Please return only the lines from the one holding "For every named" through the one holding "Quote' (213, 535)", exactly as they appear in the records below, both ends included.

Data:

════════

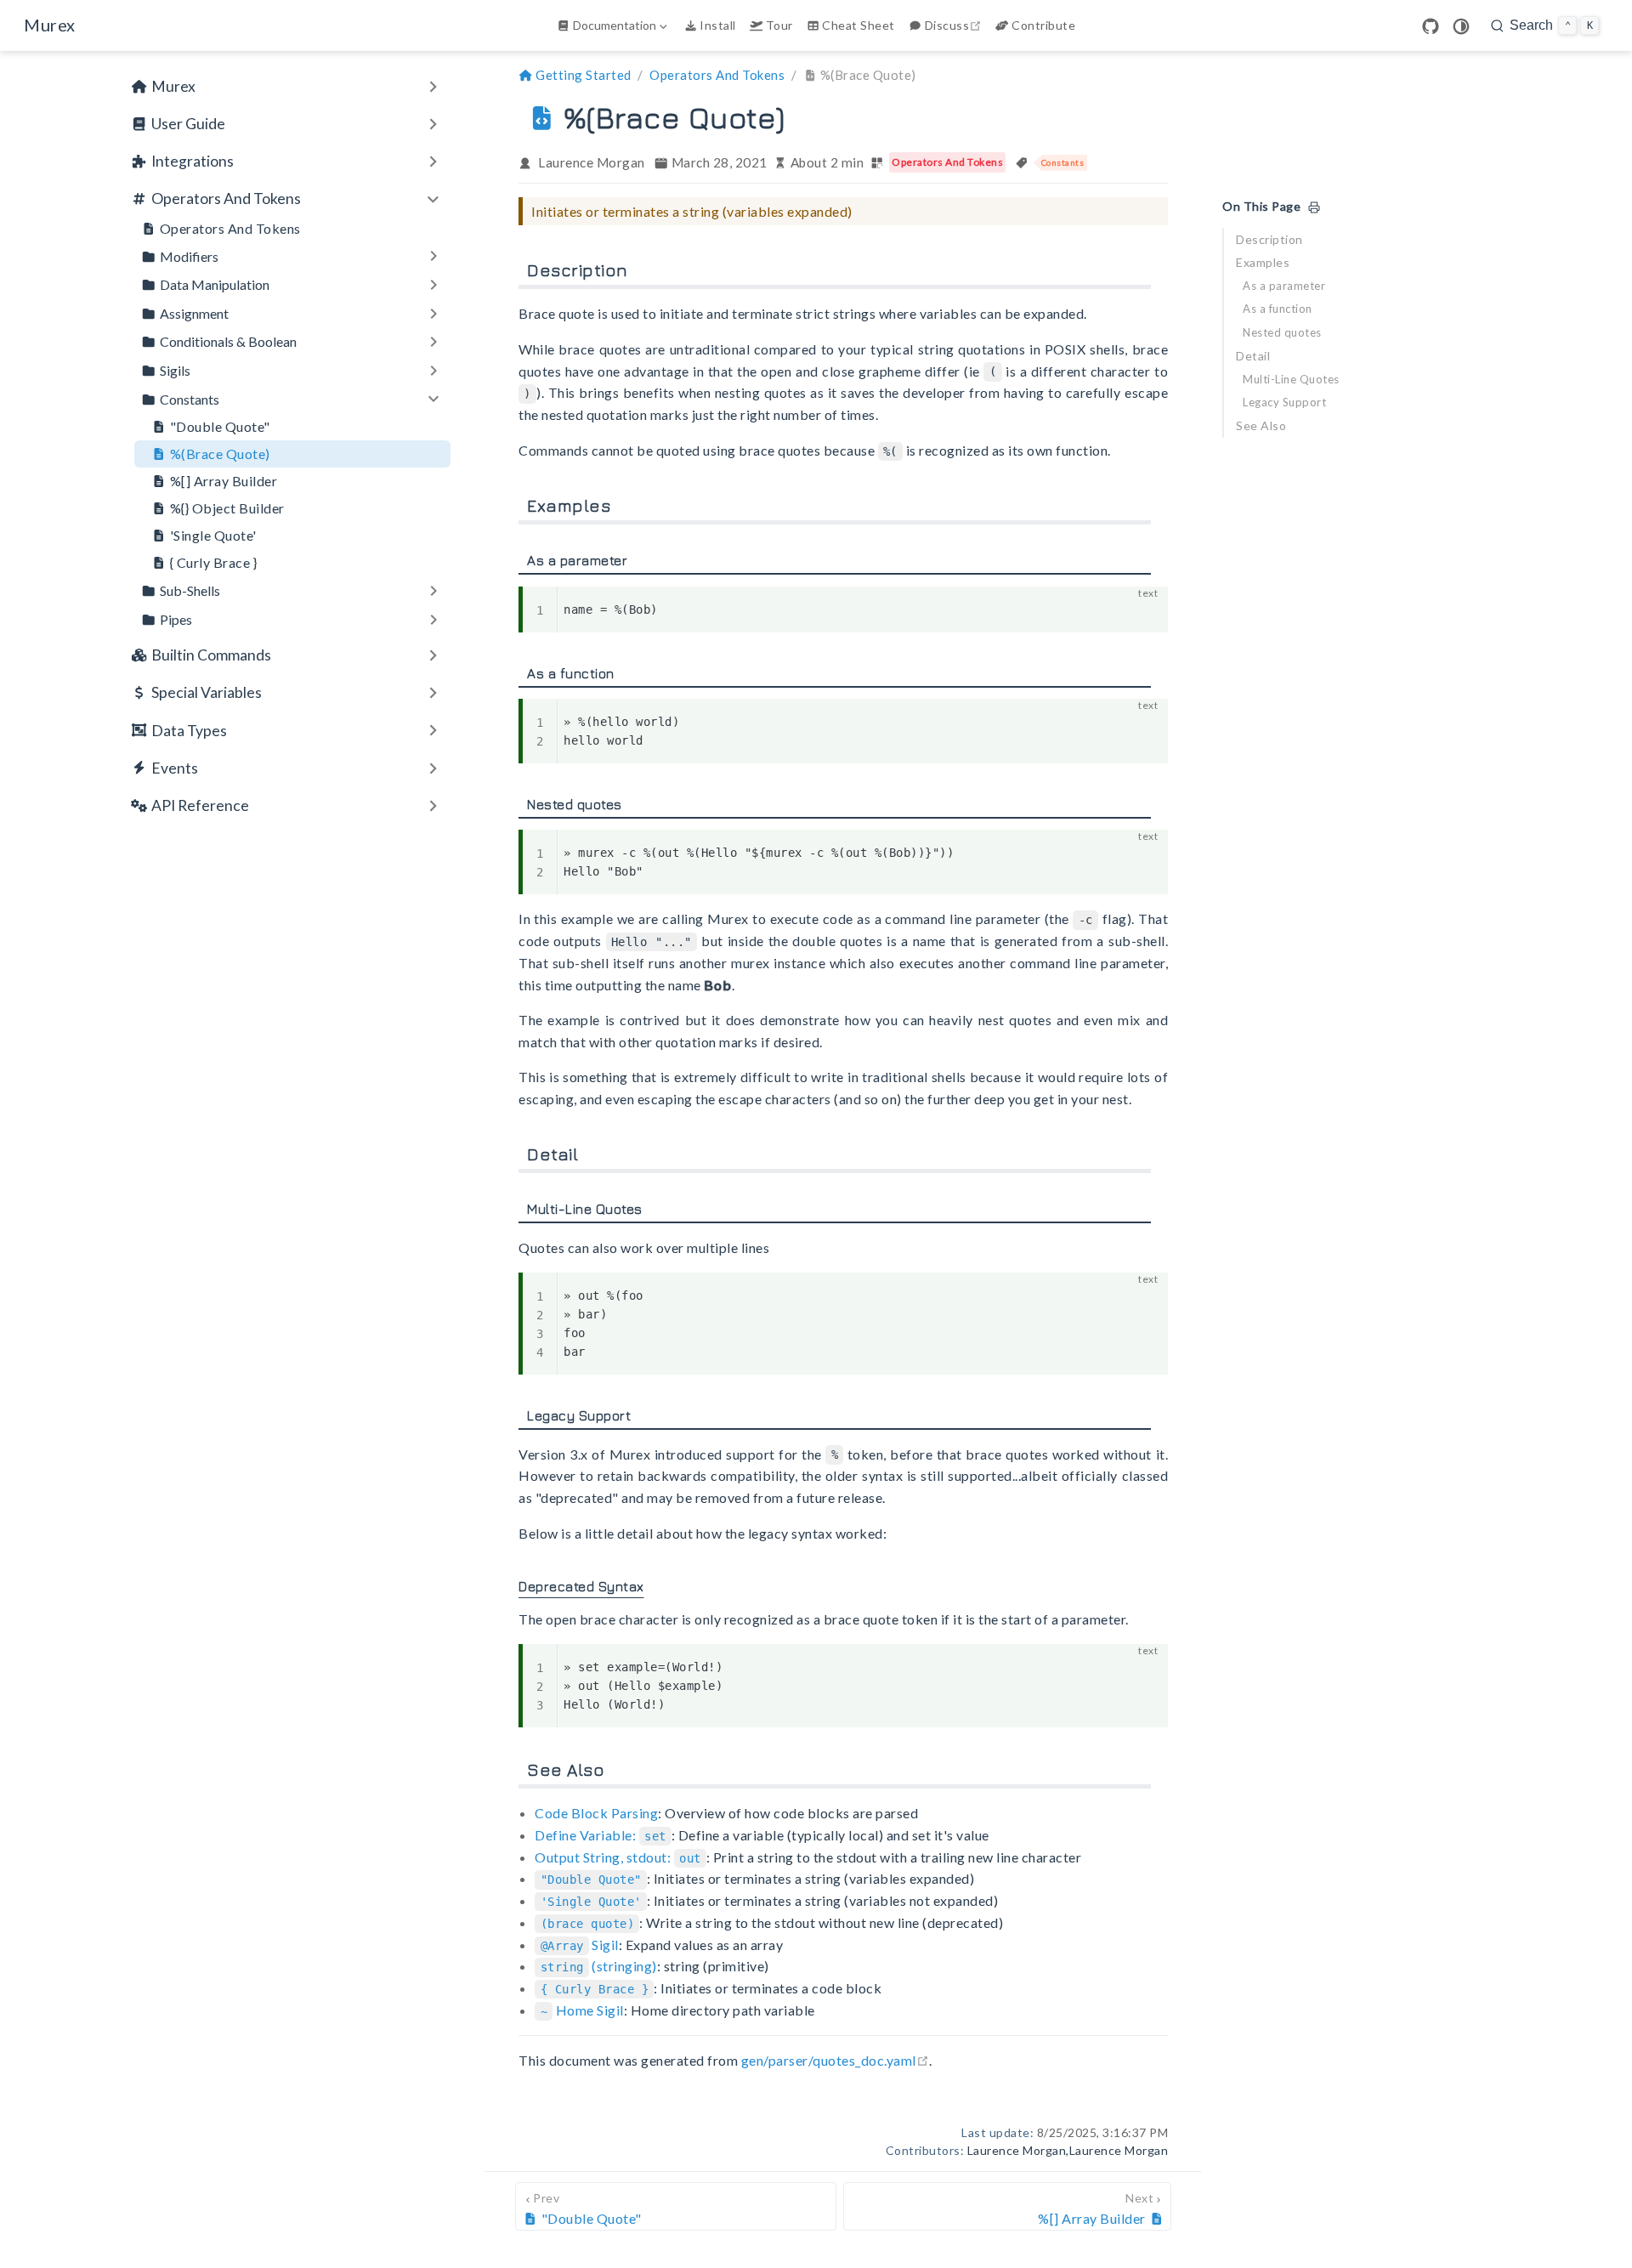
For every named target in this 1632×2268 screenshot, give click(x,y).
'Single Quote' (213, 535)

════════

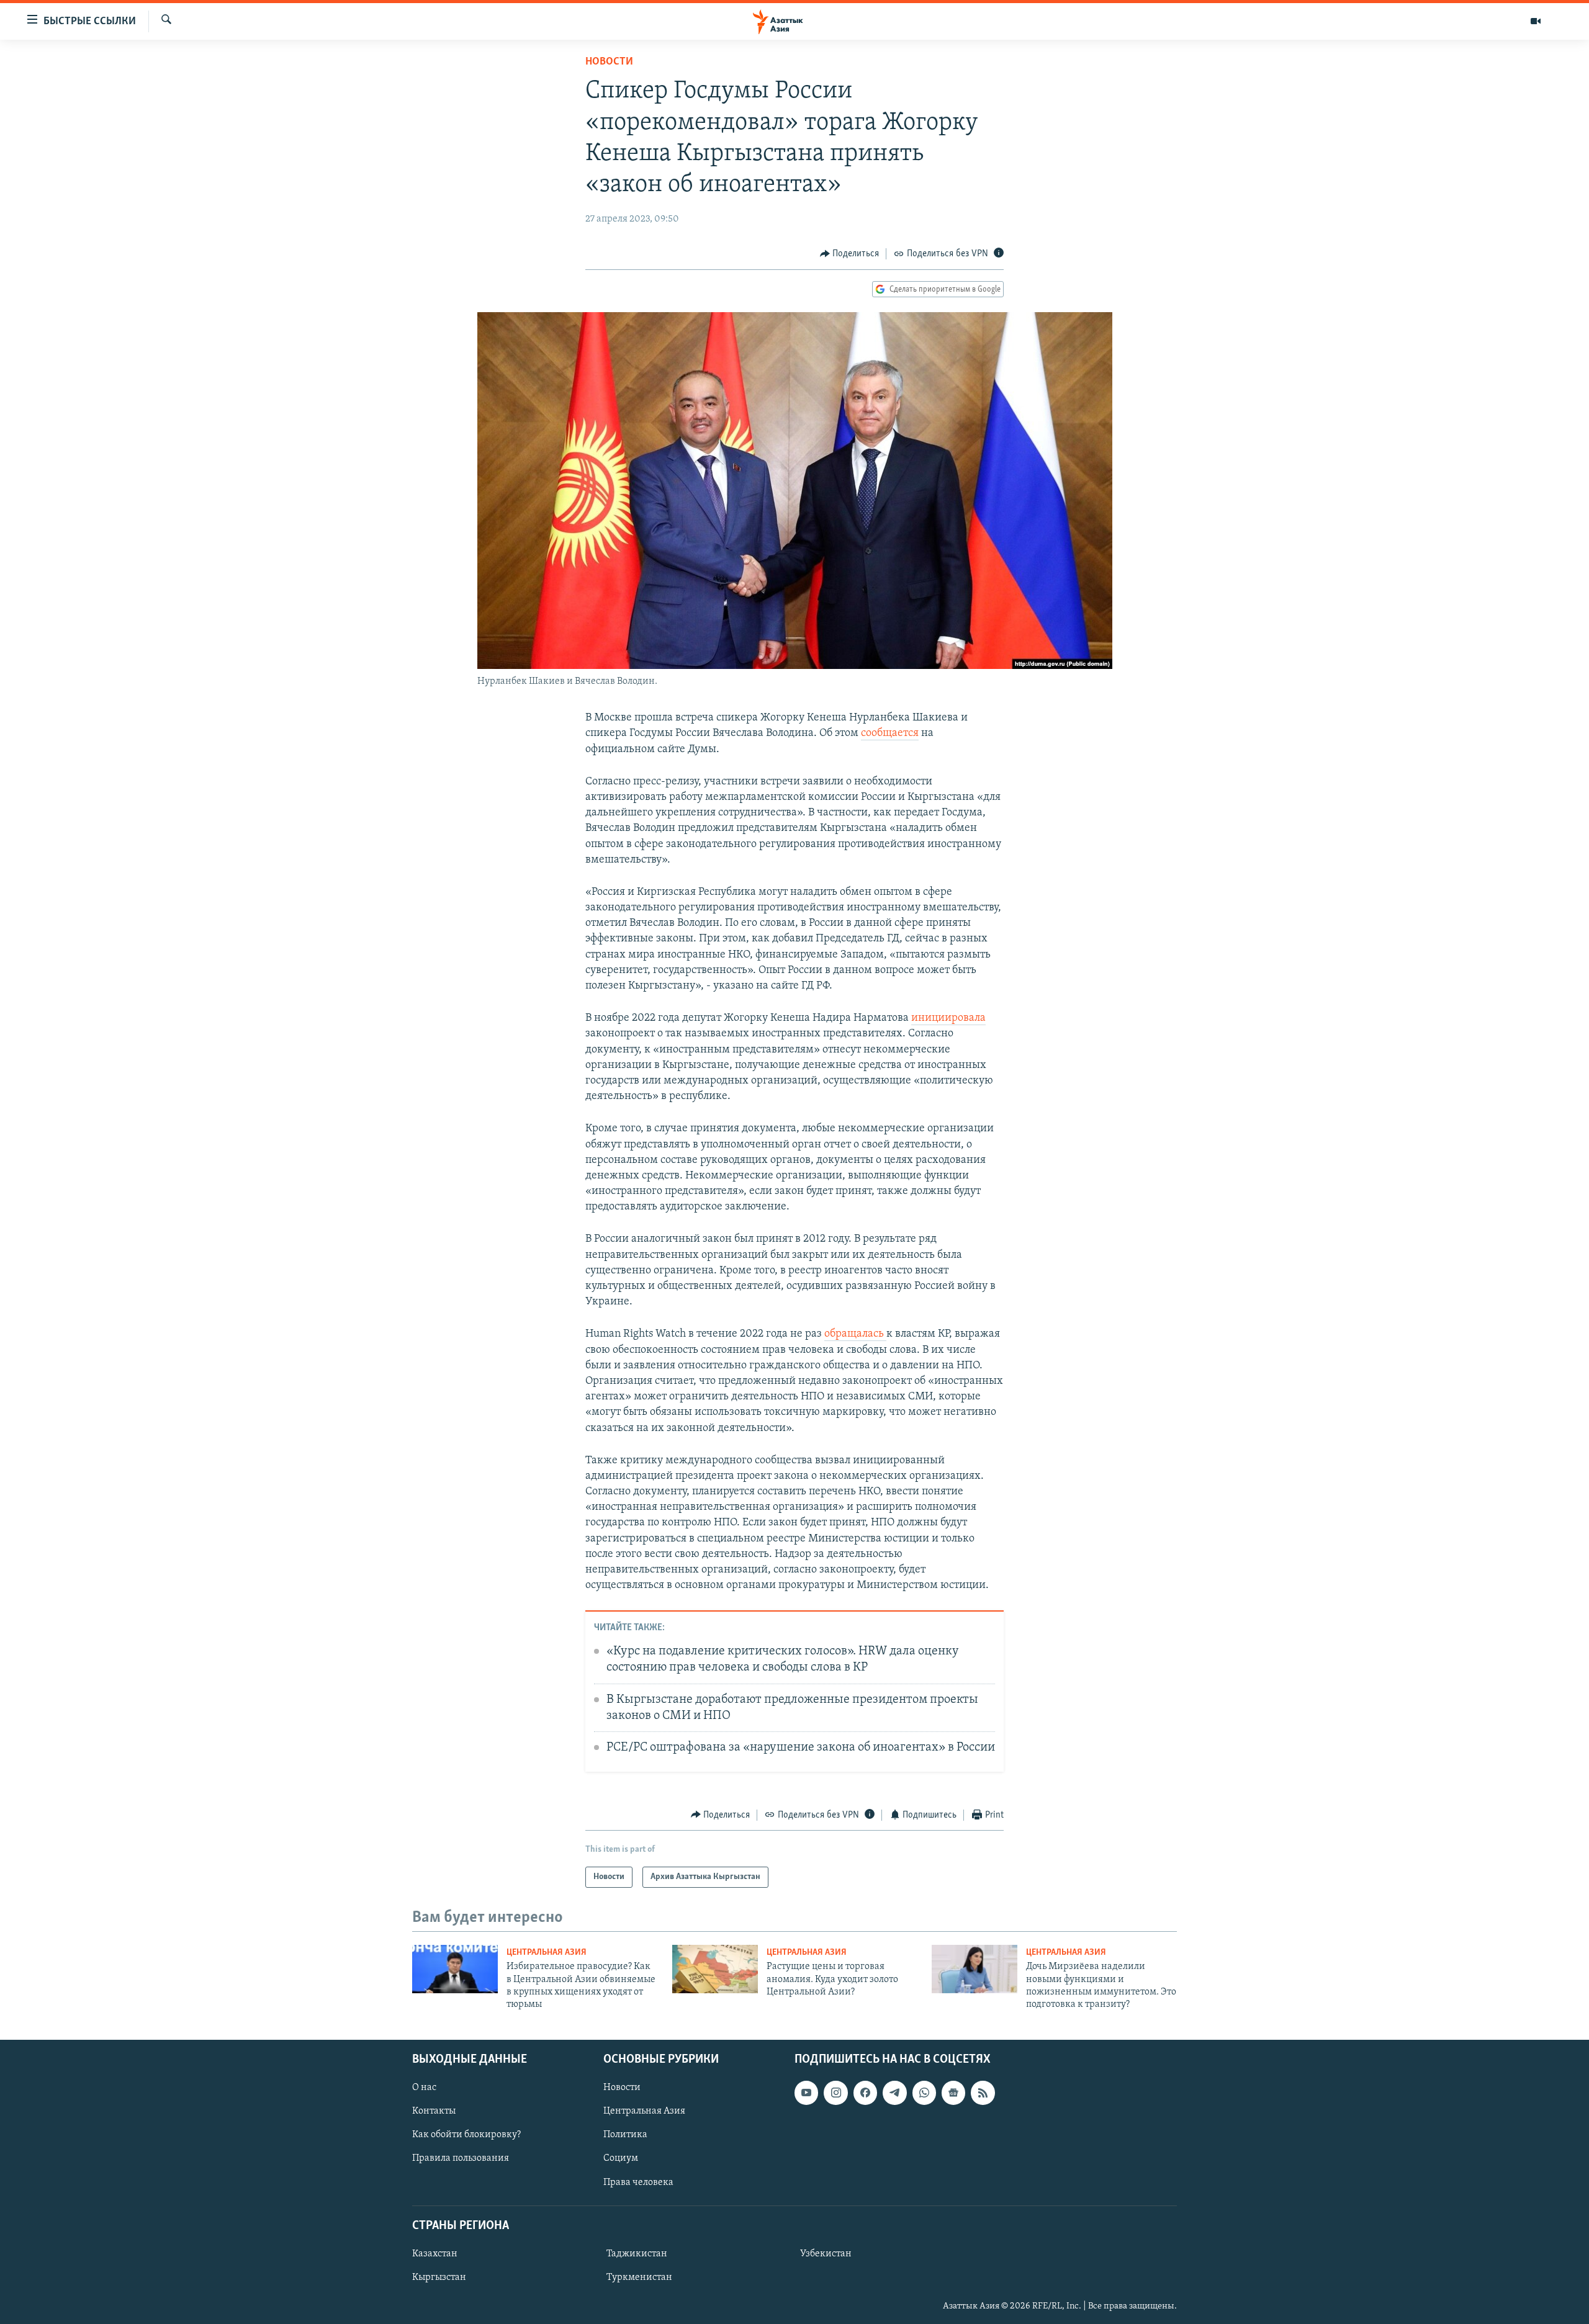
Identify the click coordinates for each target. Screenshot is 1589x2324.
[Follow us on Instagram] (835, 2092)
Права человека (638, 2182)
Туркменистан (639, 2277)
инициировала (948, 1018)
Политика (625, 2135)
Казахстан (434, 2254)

════════

Output of the task:
For every named target in this 1632×2268 screenshot, give click(x,y).
'Single Quote' (213, 535)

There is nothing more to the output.